O Globo
Em vez de lutar pela paz, damos munição aos
que, como nós, só precisam de um gatilho para acionar a própria beligerância
A guerra é estúpida, as pessoas são
estúpidas, e, em certos meios, o amor não significa nada. Quem já era nascido
no emblemático ano de 1984 há de se lembrar da figura andrógina de Boy George
entoando, em inglês, esse pop new age de protesto. Talvez se
referisse à guerra Irã-Iraque
ou àquela em que a então União Soviética se atolava, no Afeganistão.
Pode ser que evocasse outra, convenientemente interminável, entre Oceania,
Eurásia e Lestásia, travada no romance de George Orwell.
Se, como no filme “Underground”, de Emir Kusturica, tivéssemos nos refugiado, naquela época, em algum subterrâneo, e só botássemos a cabeça para fora 41 anos depois, acreditaríamos que tudo continuava na mesma: os russos barbarizando (agora na Ucrânia), o Irã diante de outro antagonista (agora, Israel). E Oceania, Eurásia e Lestásia, mais reais do que nunca, num embate cujo objetivo não é a vitória, mas a manutenção do conflito — e, consequentemente, da mobilização, do medo.

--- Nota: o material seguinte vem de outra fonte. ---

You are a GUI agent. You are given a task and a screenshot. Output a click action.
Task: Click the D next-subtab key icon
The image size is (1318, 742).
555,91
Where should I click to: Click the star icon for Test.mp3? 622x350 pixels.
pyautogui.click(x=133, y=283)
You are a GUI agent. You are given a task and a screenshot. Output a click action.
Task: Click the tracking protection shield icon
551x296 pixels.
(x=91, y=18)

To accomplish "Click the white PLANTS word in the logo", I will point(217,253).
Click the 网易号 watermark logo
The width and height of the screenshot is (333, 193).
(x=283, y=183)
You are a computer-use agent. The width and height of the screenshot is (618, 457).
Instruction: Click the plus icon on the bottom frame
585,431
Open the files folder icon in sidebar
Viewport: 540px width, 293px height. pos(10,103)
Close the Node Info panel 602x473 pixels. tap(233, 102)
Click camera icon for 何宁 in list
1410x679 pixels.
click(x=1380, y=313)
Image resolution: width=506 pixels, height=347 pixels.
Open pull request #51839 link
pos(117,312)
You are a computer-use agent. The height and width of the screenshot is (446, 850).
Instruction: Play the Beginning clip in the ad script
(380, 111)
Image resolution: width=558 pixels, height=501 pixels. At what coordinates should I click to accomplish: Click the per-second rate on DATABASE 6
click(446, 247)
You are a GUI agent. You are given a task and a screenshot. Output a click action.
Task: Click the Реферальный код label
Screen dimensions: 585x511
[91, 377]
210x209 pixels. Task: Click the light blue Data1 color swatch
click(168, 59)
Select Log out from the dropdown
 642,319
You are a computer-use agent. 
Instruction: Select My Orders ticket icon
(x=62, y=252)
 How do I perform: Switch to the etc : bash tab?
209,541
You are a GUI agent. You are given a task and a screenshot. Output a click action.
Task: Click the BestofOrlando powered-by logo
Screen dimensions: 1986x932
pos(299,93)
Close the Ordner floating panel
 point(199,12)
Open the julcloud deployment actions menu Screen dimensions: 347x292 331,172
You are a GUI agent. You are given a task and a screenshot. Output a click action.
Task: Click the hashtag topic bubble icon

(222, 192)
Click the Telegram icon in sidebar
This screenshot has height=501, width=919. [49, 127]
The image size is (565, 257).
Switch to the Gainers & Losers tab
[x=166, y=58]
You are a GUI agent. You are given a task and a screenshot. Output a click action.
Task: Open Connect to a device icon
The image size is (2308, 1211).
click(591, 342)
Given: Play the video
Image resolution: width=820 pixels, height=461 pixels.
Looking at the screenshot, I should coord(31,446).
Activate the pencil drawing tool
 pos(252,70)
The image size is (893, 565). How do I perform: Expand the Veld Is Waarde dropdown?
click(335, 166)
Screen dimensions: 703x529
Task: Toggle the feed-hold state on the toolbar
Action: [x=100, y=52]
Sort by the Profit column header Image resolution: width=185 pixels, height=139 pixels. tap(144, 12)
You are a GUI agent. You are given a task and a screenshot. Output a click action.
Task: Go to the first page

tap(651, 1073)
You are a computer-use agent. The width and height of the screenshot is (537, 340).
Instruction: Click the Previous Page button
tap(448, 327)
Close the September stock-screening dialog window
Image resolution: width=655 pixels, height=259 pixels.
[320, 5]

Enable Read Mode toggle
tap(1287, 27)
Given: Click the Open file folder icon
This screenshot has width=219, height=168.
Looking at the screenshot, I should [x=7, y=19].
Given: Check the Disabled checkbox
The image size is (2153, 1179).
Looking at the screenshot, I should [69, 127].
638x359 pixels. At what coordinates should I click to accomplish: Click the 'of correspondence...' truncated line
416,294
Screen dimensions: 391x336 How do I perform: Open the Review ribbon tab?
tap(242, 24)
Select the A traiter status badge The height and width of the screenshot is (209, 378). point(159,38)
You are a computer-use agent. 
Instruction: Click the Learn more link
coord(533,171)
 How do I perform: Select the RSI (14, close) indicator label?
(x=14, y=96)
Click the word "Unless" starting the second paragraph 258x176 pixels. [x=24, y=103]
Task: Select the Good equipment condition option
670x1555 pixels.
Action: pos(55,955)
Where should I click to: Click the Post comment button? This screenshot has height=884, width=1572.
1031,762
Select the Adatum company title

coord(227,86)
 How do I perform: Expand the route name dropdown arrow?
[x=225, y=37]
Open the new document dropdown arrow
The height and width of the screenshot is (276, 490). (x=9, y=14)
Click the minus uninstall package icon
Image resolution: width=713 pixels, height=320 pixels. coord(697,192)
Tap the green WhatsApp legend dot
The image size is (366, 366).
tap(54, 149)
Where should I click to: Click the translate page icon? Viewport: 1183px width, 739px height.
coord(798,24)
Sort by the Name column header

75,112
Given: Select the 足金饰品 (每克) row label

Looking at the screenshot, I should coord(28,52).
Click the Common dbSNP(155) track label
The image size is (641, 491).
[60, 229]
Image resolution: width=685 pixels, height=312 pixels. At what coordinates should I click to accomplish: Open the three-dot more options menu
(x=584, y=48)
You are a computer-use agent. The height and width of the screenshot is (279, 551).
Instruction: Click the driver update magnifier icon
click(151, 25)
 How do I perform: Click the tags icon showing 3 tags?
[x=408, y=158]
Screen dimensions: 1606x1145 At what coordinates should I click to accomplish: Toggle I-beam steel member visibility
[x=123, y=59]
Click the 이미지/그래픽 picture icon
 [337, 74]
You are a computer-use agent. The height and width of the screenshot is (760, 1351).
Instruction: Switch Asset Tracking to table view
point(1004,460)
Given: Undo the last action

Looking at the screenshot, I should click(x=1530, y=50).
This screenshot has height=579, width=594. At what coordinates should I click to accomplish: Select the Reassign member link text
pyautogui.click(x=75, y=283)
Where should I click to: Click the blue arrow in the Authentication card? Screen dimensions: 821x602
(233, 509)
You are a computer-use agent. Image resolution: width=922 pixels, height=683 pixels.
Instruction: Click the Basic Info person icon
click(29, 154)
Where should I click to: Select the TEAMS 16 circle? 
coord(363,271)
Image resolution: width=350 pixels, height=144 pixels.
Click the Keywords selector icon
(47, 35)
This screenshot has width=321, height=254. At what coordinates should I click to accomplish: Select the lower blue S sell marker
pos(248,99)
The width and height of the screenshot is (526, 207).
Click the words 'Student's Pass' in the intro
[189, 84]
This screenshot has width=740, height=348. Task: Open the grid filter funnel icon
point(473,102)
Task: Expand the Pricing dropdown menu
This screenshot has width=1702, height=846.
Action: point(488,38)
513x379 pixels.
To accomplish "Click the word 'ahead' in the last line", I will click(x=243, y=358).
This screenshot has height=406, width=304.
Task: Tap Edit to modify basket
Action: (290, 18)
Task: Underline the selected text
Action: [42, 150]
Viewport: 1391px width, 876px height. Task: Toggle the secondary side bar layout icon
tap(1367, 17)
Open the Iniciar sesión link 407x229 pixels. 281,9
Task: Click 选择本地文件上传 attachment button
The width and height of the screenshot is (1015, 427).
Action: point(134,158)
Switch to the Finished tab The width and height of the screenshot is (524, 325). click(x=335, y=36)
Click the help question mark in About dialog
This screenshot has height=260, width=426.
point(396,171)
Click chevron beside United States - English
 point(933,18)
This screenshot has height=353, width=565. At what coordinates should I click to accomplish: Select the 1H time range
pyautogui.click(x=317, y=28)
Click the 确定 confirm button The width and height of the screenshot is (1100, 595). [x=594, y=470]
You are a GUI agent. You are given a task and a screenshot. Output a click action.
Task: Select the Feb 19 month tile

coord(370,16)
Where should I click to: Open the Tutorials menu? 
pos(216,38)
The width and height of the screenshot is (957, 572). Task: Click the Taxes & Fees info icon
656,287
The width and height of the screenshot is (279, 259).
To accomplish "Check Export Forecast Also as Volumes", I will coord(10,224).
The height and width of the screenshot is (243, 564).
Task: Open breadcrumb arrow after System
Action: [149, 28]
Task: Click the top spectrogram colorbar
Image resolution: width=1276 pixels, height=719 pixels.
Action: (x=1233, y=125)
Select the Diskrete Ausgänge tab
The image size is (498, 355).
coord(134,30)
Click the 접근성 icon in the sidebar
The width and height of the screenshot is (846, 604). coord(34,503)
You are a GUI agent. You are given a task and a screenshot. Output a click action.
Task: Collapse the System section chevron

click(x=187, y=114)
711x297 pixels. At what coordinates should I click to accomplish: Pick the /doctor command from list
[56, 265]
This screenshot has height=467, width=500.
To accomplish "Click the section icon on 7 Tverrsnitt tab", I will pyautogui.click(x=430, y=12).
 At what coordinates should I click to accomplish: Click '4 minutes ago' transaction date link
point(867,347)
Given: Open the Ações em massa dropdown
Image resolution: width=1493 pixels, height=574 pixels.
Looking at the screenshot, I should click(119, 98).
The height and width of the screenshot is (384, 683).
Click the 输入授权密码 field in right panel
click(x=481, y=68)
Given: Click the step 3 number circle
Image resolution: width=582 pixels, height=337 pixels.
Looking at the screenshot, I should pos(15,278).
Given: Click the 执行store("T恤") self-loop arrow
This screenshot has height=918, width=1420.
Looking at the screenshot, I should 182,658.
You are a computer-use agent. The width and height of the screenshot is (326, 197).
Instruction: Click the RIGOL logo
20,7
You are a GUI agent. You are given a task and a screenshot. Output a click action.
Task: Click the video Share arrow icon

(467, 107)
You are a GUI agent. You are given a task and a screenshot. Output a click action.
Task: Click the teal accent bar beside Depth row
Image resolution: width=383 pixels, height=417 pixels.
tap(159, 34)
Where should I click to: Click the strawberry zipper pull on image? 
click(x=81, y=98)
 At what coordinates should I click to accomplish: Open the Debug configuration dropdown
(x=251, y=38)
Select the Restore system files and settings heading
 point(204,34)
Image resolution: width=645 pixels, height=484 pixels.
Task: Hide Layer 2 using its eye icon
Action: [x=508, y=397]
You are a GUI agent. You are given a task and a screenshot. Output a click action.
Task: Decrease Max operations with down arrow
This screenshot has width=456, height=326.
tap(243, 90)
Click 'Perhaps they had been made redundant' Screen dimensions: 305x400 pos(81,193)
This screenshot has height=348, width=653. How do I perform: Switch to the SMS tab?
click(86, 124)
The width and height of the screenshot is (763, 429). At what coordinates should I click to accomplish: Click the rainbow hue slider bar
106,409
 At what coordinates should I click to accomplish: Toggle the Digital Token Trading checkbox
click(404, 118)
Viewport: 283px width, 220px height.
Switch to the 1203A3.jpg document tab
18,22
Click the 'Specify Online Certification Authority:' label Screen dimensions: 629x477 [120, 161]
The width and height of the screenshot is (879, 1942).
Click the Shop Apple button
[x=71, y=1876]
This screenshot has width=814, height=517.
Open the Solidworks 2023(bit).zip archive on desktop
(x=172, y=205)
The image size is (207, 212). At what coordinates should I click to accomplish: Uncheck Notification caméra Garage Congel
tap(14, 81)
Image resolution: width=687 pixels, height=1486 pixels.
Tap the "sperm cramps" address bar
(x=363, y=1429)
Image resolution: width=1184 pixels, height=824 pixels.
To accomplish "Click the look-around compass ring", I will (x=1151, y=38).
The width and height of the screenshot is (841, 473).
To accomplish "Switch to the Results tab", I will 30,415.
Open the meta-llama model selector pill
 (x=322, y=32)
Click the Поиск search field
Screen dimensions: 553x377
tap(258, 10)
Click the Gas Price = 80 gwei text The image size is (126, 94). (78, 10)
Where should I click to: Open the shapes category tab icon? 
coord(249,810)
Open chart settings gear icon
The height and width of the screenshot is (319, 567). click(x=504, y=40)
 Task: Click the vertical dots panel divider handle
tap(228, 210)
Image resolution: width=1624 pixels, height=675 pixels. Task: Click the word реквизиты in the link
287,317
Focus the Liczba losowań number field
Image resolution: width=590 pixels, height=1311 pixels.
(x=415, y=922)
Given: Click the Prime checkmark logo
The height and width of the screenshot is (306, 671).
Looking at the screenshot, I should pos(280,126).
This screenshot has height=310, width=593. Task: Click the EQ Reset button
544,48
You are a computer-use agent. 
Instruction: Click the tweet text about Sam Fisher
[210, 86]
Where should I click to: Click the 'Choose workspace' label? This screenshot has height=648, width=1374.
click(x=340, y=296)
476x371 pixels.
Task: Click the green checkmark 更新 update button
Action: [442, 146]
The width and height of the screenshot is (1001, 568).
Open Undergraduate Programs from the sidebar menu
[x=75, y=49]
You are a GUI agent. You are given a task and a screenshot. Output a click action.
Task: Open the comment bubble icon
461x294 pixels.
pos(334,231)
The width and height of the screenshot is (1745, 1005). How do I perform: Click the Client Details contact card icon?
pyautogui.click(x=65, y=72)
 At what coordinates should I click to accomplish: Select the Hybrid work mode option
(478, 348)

A guerra é estúpida e nos estupidifica. Não
importa quão distantes estejamos do campo de batalha, nos alistamos
voluntariamente em algum regimento e preparamos nossa carga de artilharia — nas
redes sociais, na imprensa, nos canais de notícia. E, em vez de lutar pela paz,
desandamos a fornecer munição aos que, como nós, só precisam de um gatilho para
acionar a própria beligerância.
Aí aparecem as feministas pró-Irã — uma
teocracia onde “direitos” e “mulheres” dificilmente frequentam a mesma frase,
sendo cabelos e ideias igualmente inimigos do regime, combatidos na base da
porrada. E os “queer pela Palestina” — solidários não ao povo que merece um
Estado livre, soberano e democrático, mas ao grupo terrorista que o parasita e
que ofereceria de bom grado o espetáculo de pendurar pelo pescoço (ou atirar do
topo de edifícios) qualquer um que hasteasse (literal ou metaforicamente) a bandeira
do arco-íris.
É o ensejo para questionar por que Israel —
que precisa se defender e garantir a própria sobrevivência — pode ter armas
nucleares, e o Irã — ditadura teocrática que mantinha um relógio em contagem
regressiva para aniquilar um Estado laico e plural —não. Ou, a pretexto de uma
pergunta técnica, se indignar por mísseis lançados contra alvos militares
em Gaza atingirem
a população civil — usada como escudo humano — e não haver número equivalente
de baixas (“só uma mortezinha daqui, outra dali”) entre os israelenses,
devidamente protegidos em bunkers ou sob o manto de baterias antiaéreas.
Não há de ser ignorância ou má-fé, mas uma
ação deliberada de fazer com que os sinos que dobram em Gaza, Kiev, Teerã, Tel Aviv —
e talvez venham a soar em Taipé, Pyongyang,
Essequibo —dobrem sempre por nós. Pelo atávico e cuidadosamente cultivado
antiamericanismo de centro acadêmico que faz a esquerda reencenar o eterno
retorno da luta de Davi contra Golias — em que Davi é sempre ela (ainda que
indisfarçavelmente antissemita e autoritária) e Golias (como o inferno e os
fascistas) é sempre o outro.
Seria bom reler Orwell e voltar a ouvir Boy
George em certos meios onde o amor não significa nada, e não se percebeu quão
estúpidas são as guerras e as pessoas que se deixam seduzir por elas.